Quin Golden, Associate Vice President for Strategic Affiliations and the Urban Health Initiative at UChicago Medicine, emphasized the importance of addressing specific community problems at each screening. “We want this to be an organic partnership, something that rises out of a joint need and a joint search for solutions,” she said.
Tio Hardiman, director for CeaseFire Illinois, said he hopes to capitalize on the film’s success and the support from the University of Chicago Medicine to continue CeaseFire’s mission.
CeaseFire is a Chicago-based, nonprofit organization that takes a public health approach to violence prevention by identifying communities at highest risk for violence, developing personal relationships with influential members of those communities and working to change behavior and norms before disputes escalate into violence. Founded by Executive Director Gary Slutkin in 1995, CeaseFire gained worldwide attention after the 2011 debut of The Interrupters, a critically acclaimed documentary on the group’s grassroots efforts to stop urban violence.
“I think it’s going to be a win-win situation for the University of Chicago and CeaseFire because no one can do this work by themselves,” Hardiman said. “We all need to do this together. We’re hoping that through our partnership we can establish a real genuine relationship, and the result will be less violence on the South Side of Chicago and a healthier community.”
Hardiman created the Violence Interrupter program in 2004 to work directly with at-risk individuals, who are often out of reach of conventional institutions such as schools and social service organizations. Violence Interrupters are professionally trained, credible messengers who have overcome their own pasts marred by violence and crime. In 2011, they mediated more than 900 conflicts in Chicago and worked with more than 1,100 young people to change the culture of violence and retaliation that can lead to shootings.
“They have the credibility, reputation and compassionate commitment to stop senseless killing, because the young guys won’t listen to the average Joe,” Hardiman said. “The Interrupters have given up the street life and want to contribute something back to society to make a difference.”
A study by Johns Hopkins Bloomberg School of Public Health found that a replication program of Chicago’s CeaseFire model reduced shootings and killings in Baltimore.
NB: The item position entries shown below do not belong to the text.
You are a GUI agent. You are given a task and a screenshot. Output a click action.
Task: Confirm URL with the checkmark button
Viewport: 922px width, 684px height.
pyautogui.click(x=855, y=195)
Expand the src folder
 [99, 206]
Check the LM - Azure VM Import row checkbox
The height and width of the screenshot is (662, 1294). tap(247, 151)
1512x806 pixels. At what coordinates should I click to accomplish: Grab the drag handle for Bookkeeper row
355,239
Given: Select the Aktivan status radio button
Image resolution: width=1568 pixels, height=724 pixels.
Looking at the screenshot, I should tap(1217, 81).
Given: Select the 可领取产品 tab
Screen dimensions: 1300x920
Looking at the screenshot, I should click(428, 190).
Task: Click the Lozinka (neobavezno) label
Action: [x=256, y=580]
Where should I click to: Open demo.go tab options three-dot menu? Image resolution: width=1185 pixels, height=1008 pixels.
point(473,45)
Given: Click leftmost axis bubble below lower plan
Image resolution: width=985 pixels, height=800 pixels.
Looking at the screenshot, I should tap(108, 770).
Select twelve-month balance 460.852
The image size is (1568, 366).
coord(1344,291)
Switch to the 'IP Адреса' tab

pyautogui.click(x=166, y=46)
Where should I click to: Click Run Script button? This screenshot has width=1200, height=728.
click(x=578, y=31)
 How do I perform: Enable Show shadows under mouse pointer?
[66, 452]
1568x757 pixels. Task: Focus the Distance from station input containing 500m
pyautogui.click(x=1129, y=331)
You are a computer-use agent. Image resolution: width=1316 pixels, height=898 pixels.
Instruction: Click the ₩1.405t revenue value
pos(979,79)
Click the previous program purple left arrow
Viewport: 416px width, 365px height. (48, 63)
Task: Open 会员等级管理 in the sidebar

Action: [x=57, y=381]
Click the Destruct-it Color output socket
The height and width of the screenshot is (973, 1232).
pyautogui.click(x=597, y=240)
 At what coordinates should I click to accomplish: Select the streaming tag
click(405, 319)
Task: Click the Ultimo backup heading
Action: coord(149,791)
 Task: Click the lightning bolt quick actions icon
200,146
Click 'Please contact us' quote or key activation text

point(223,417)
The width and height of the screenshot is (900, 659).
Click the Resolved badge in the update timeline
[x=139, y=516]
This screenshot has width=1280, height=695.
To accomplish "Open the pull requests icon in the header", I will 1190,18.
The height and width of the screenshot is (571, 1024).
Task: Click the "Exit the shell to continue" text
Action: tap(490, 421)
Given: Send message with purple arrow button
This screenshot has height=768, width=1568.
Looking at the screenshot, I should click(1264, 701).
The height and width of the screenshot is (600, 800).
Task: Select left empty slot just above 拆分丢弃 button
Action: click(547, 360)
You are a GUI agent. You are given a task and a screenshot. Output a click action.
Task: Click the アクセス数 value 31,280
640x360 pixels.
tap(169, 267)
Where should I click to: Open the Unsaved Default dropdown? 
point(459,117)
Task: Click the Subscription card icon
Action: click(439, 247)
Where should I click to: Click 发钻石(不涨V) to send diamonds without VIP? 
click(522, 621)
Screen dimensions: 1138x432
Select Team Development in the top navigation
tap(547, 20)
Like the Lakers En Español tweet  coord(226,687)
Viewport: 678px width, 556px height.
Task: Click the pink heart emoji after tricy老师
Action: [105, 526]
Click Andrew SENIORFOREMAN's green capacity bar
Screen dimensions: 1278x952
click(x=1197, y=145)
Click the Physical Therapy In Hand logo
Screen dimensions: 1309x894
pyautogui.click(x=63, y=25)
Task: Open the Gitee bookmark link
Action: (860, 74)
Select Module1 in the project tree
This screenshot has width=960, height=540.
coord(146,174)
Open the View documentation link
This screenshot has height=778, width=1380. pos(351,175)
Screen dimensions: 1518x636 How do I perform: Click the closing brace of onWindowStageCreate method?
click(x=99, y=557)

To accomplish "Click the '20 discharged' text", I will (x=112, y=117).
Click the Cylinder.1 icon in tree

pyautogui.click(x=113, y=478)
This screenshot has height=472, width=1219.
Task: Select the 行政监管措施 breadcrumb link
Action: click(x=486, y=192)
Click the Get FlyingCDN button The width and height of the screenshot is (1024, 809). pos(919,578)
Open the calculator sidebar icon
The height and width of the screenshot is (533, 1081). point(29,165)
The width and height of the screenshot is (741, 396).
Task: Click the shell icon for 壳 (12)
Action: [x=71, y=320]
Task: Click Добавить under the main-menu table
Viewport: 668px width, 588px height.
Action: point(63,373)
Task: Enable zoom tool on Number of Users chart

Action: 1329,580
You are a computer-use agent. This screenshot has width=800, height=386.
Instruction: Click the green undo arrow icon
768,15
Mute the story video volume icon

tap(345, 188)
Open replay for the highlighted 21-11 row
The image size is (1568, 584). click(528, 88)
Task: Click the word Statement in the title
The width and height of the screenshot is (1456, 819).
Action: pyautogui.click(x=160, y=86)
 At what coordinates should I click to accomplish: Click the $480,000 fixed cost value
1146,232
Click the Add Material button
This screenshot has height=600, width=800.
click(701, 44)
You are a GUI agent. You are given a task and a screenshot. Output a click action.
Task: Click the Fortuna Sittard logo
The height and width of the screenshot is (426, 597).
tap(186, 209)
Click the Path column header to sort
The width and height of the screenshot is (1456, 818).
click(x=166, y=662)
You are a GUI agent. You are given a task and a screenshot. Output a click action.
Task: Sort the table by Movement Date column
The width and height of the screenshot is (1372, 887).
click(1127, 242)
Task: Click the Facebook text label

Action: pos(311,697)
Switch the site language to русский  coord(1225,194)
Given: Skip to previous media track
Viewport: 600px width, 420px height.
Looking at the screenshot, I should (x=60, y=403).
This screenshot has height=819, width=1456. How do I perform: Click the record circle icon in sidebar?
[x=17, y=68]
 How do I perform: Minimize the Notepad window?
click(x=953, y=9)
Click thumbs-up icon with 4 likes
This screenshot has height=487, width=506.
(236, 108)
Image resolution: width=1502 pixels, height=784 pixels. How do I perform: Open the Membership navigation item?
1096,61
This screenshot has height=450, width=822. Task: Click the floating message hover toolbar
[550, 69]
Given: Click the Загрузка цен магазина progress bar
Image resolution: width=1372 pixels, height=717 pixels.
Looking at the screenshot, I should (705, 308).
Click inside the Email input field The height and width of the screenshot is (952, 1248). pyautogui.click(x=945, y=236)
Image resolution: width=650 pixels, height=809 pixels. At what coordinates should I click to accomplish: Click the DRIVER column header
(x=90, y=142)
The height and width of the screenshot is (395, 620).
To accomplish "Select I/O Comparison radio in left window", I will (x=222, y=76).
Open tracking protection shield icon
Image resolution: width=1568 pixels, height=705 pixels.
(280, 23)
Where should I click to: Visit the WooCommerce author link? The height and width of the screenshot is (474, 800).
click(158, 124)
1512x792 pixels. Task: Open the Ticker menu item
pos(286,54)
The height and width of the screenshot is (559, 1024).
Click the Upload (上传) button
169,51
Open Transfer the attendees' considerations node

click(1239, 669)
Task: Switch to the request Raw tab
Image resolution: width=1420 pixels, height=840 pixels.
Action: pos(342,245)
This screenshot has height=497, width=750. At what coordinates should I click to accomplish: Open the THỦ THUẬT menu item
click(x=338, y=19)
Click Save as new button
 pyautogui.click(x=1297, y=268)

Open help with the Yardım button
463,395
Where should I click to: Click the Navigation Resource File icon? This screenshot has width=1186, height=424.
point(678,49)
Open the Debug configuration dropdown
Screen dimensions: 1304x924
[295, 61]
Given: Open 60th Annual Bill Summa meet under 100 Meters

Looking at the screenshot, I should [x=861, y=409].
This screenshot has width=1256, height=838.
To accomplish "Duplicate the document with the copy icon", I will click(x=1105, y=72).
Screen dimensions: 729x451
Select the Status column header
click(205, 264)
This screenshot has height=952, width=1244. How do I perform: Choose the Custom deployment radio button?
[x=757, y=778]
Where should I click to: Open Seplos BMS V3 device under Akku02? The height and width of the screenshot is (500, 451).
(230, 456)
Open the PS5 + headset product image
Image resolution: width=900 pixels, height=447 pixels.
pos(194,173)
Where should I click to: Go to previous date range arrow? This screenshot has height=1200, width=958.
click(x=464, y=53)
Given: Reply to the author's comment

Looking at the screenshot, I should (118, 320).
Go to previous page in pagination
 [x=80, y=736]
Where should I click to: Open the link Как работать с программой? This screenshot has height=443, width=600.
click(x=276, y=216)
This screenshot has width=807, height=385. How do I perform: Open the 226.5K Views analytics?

In communities plagued by violence where CeaseFire was implemented, homicides were reduced by more than half. In communities where CeaseFire was not implemented, community members were seven times more likely to support using guns to resolve disputes compared to a neighborhood where CeaseFire had been implemented.
As part of UChicago Medicine’s anti-violence initiative, the University along with eta Creative Arts Foundation will host a media screening from noon to 3 p.m. Feb. 22 of It Shoudda Been Me, a play about youth violence written by Doriane Miller, director of the Center for Community Health and Vitality. Miller wrote the play in response to the numbers and nonchalant attitudes of her patients who had experienced gun violence in Chicago. It will run through June 15, as part of eta’s Showfolk Cultural Enrichment Series for Youth.
UChicago Medicine also has started an initiative to train 27 percent of its adult Emergency Department nurses as Sexual Assault Nurse Examiners — specially trained nurses who independently conduct forensic examinations with rape and sexual assault victims and can testify in court. The medical center treated 106 sexual assault victims in its adult and pediatrics Emergency Departments during the fiscal year that ended June 30, 2011 — more than any other Chicago hospital. It aims to have at least one Sexual Assault Nurse Examiner on call 24 hours a day by late 2012.